主催: 公益社団法人 日本地理学会
会議名: 2019年度日本地理学会秋季学術大会
開催日: 2019/09/21 - 2019/09/23
本報告では産業を支える「労働力」がそれを提供する人びとの「生活」によって再生産されることに着目し,在来・近代産業における「労働」と「生活」の関係と論理を明らかにすることを目的とする。予察として,産業勃興期における日本とアメリカの比較から,「労働」と「生活」の関係と論理の差異とその規定要因に言及する。
主たる研究方法は,①統計などによる女性労働と家族労働の把握,②日本の織物業地域の史料分析,③アメリカ合衆国ボストンのWomen’s Educational and Industrial Union, Boston(以下WEIU)史料の分析とする。
「労働」と「生活」が未分化の小規模家族経営における女性労働は,労働力配分と完全燃焼の一環に位置づけられていた。家族内分業が備える柔軟性と強靭性は在来産業を支える重要な基盤となっていた。労働力の再生産を支える「生活」は「家族」がそれを引き受けていた。
近代日本の産業勃興期において「労働」と「生活」は分離し,女性労働者の衣食住,娯楽,衛生,教育などは主に工場がそれらを引き受けた。男性労働者は「家族」によって再生産された。一方「農村」は景気変動に対応するバッファーとしての役割を果たし,大局的に見れば,「生活」の再建は工場,家族,農村がそれを引き受けた。

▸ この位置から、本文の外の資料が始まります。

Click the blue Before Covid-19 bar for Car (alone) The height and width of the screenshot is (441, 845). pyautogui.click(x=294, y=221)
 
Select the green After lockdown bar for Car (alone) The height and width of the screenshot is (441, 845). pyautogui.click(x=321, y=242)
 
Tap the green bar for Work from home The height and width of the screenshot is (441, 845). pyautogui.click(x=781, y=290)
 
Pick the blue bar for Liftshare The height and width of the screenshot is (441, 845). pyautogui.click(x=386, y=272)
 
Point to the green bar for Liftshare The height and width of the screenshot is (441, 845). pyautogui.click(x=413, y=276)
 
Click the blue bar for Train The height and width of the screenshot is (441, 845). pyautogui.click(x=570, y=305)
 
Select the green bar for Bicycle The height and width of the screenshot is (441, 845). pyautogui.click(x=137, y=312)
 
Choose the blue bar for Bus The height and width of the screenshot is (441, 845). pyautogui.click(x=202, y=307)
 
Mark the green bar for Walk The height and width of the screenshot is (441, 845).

19世紀の産業勃興期のボストンでは、移民が増大し,1877年に設立された中間団体としてのWEIUが,働く女性たちの「労働」だけでなく,「生活」を積極的に調査し,把握したうえで支援することを目指した。このような動向は,全米組織the National Woman’s Trade Union Leagueにも見られた。
「労働」と「生活」の視点から見て,「労働生活分離型」の日本,「生活労働一体型」のアメリカという特徴が見られた。その規定要因として①ジェンダー規範,②労働市場と社会構造,③産業勃興期の地域社会が孕む問題の違いが挙げられる。